EXERCISE OBJECTIVE :: Return the lines of the data below, from the one containing "Where should I" through the very last, exactly and with both ends included; no pictures.

····················

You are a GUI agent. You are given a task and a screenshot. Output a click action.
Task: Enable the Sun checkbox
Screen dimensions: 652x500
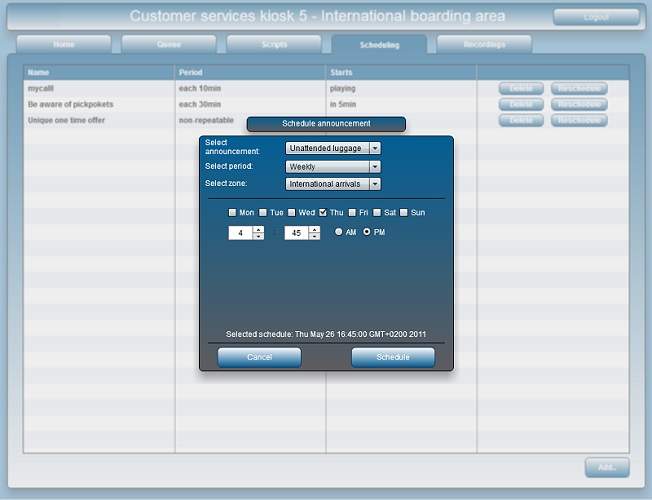pos(405,212)
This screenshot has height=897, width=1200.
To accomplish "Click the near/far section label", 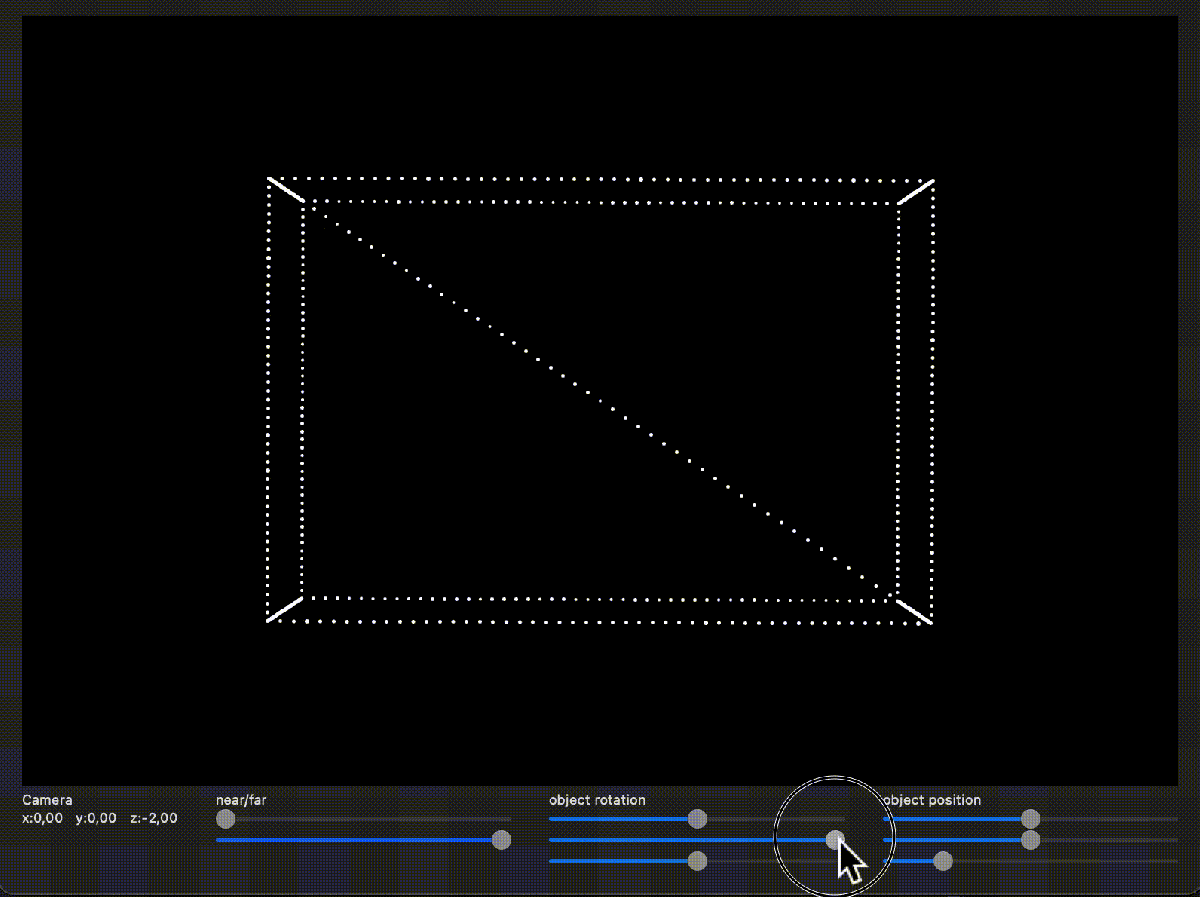I will pos(240,800).
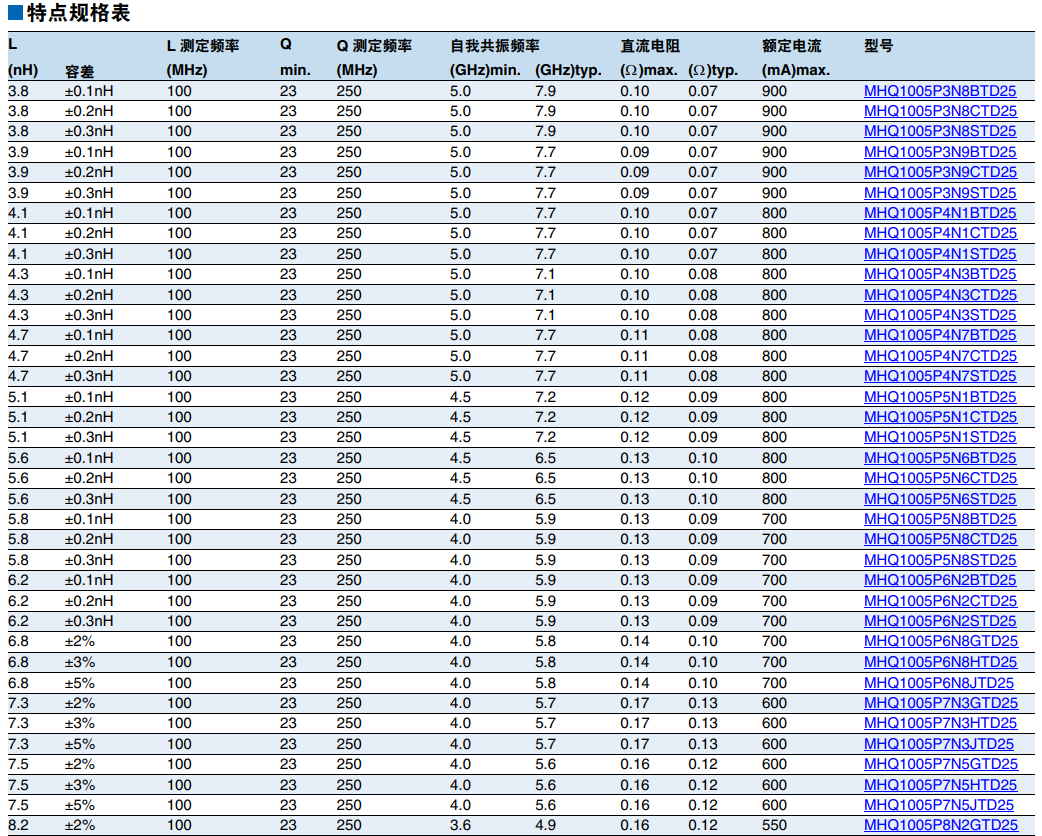Open the MHQ1005P7N5GTD25 link
This screenshot has width=1042, height=836.
tap(940, 764)
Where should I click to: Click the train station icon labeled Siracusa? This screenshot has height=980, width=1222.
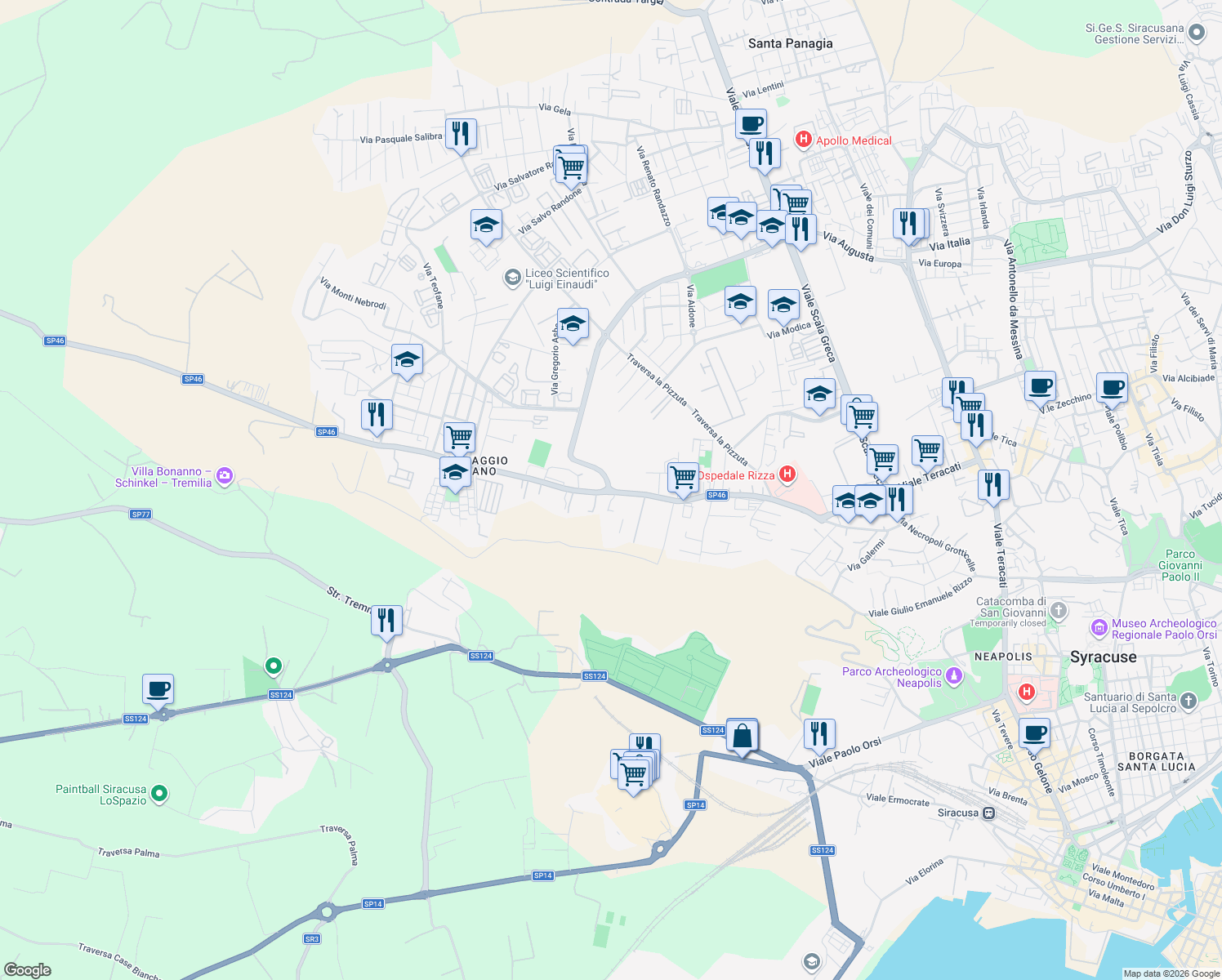[988, 813]
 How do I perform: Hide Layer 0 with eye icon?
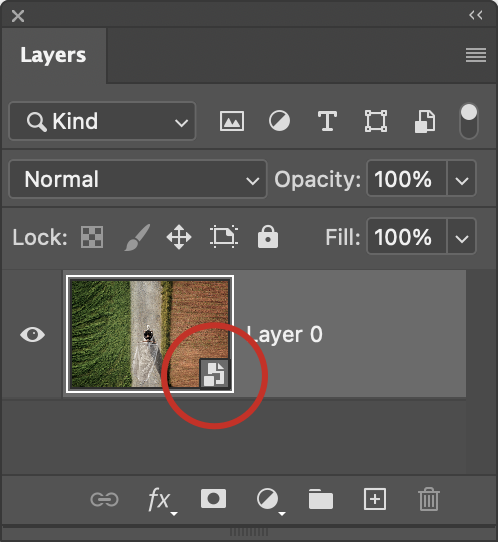32,335
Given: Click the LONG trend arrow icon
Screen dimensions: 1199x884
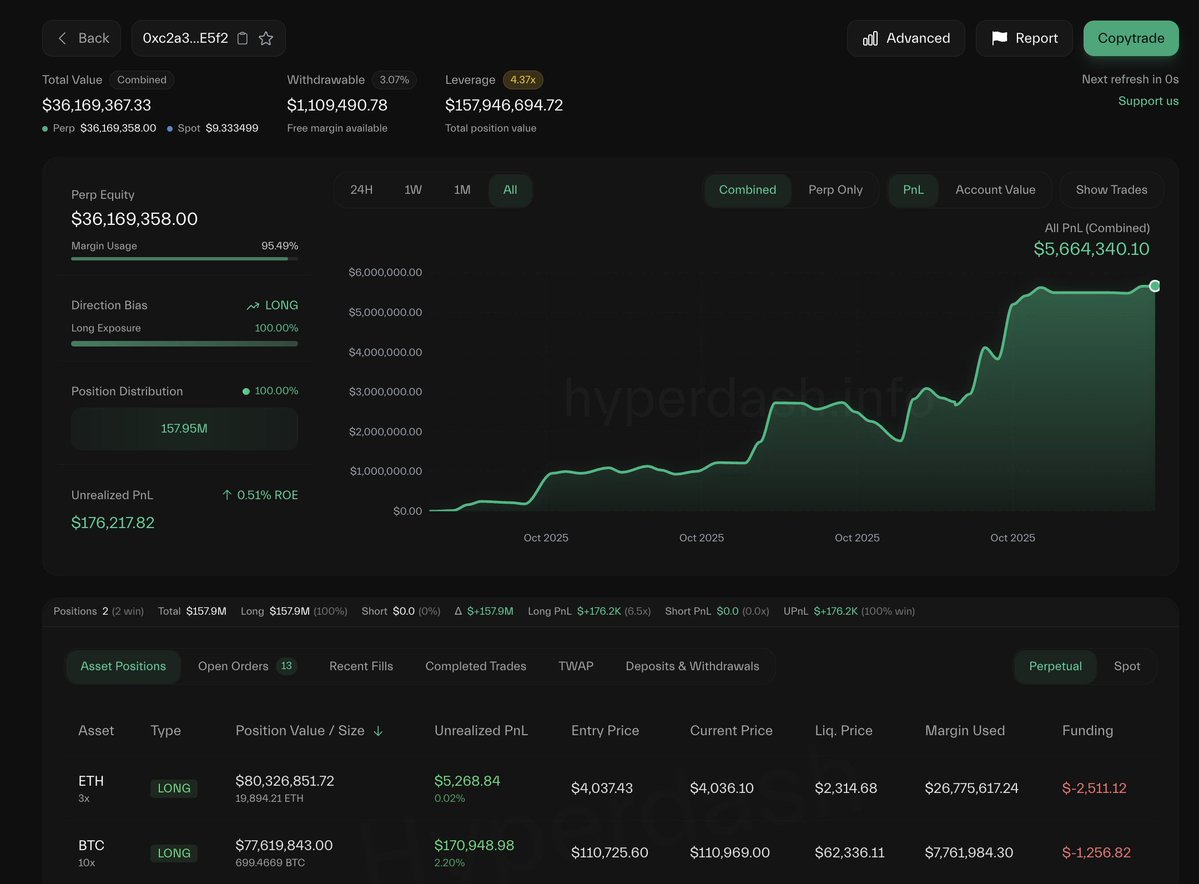Looking at the screenshot, I should pyautogui.click(x=253, y=306).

····················

ANSWER TO THE EXERCISE ::
Where should I click to: Click the train station icon labeled Siracusa? This screenshot has height=980, width=1222.
[988, 813]
 How do I perform: Hide Layer 0 with eye icon?
32,335
Given: Click the LONG trend arrow icon
Screen dimensions: 1199x884
Looking at the screenshot, I should pyautogui.click(x=253, y=306).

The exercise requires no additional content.